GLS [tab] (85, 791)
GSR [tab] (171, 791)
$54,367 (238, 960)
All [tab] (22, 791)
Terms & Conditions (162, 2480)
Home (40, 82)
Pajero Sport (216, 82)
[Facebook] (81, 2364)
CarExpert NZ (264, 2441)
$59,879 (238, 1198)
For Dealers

▶ **PROBLEM**
Copy all of the data above line for line, without changing anything.

▶ **ANSWER TO THE EXERCISE**
GLS [tab] (85, 791)
GSR [tab] (171, 791)
$54,367 (238, 960)
All [tab] (22, 791)
Terms & Conditions (162, 2480)
Home (40, 82)
Pajero Sport (216, 82)
[Facebook] (81, 2364)
CarExpert NZ (264, 2441)
$59,879 (238, 1198)
For Dealers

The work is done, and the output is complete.